Selection:

========================

YOUR PROMPT ACTION IS REQUESTED. WE URGE YOU TO CONTACT YOUR CLIENTS AS PROMPTLY AS POSSIBLE. PLEASE NOTE THAT THE OFFER AND WITHDRAWAL RIGHTS EXPIRE AT 5:00 P.M., NEW YORK CITY TIME, ON MARCH 20, 2018, UNLESS THE OFFER IS EXTENDED.
There is no financing condition to the Offer. The Offer is conditioned upon the satisfaction of the Minimum Condition (as defined below) and the other conditions set forth in the Offer to Purchase. See Section 15—“Conditions of the Offer” of the Offer to Purchase. The “Minimum Condition” requires that the number of Shares validly tendered and not properly withdrawn prior to the expiration of the Offer which, together with the number of Shares (if any) then beneficially owned by Cott or Purchaser, in the aggregate, or with respect to which Cott or Purchaser otherwise has, directly or indirectly, sole voting power, represents at least one Share more than 50% of the Fully Diluted Shares (excluding from the number of tendered Shares, but not from the outstanding Shares, Shares tendered pursuant to guaranteed delivery procedures that have not yet been “received” (as such term is defined in Section 251(h)(6)(f) of the Delaware General Corporation Law (the “DGCL”)).
“Fully Diluted Shares” means all outstanding securities entitled to vote in the election of directors of Crystal Rock, together with all such securities which Crystal Rock would be required or permitted to issue assuming the conversion, exercise or exchange of any then-outstanding warrants, options, benefit plans or obligations, securities or instruments convertible or exchangeable into, or rights exercisable for, such securities, whether or not vested or then convertible, exchangeable or exercisable.
The Offer is being made pursuant to an Agreement and Plan of Merger, dated as of February 12, 2018 (as it may be amended, restated or supplemented from time to time, the “Merger Agreement”), among Cott, Purchaser and Crystal Rock. The Merger Agreement provides, among other things, for the making of the Offer by Purchaser, and further provides that, following the consummation of the Offer, upon the terms and subject to the conditions set forth in the Merger Agreement, and pursuant to Section 251(h) of the DGCL, Purchaser will merge with and into Crystal Rock (the “Merger”), with Crystal Rock continuing as the surviving corporation and an indirect wholly-owned subsidiary of Cott.

========================

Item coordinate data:

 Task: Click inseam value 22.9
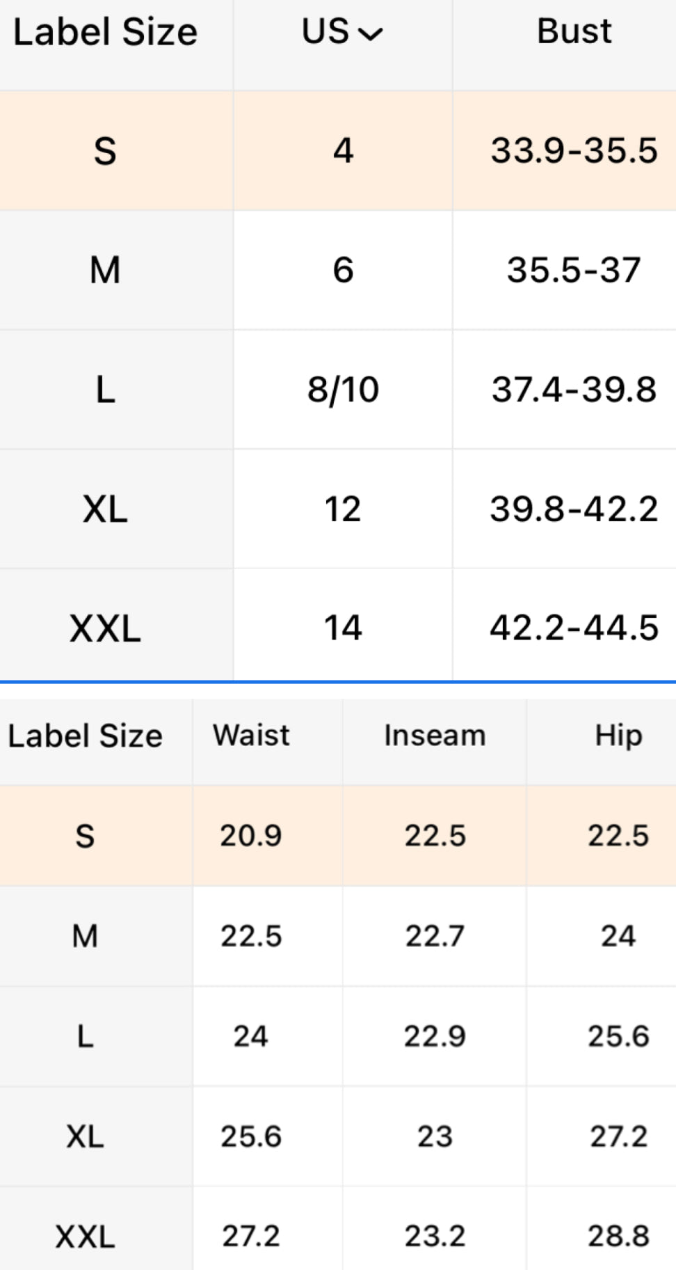pos(435,1036)
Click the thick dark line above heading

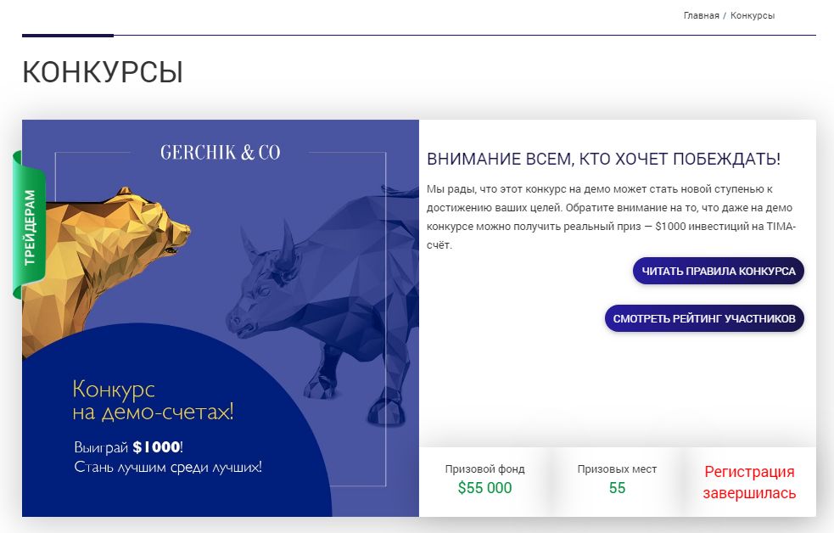point(68,36)
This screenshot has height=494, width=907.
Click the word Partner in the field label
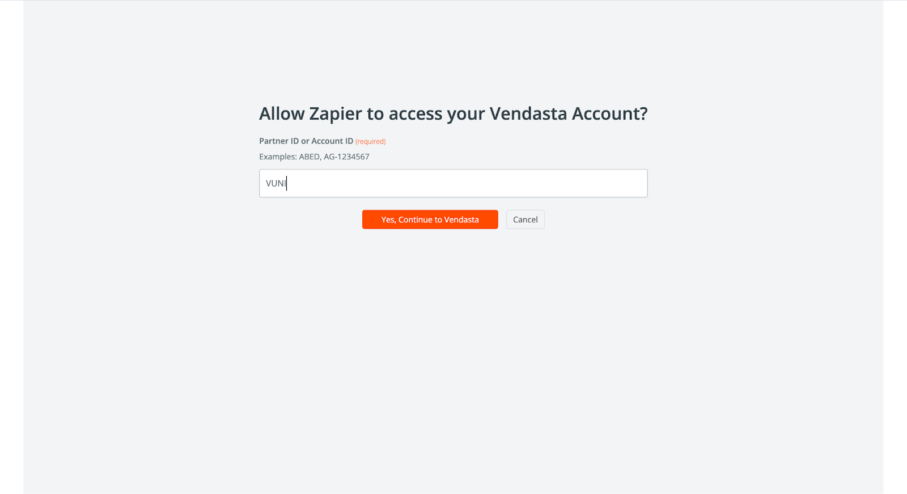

========================

Exercise: According to the tender offer notice, when do the offer and withdrawal rights expire?

Answer for this exercise: At 5:00 p.m., New York City time, on March 20, 2018, unless the offer is extended.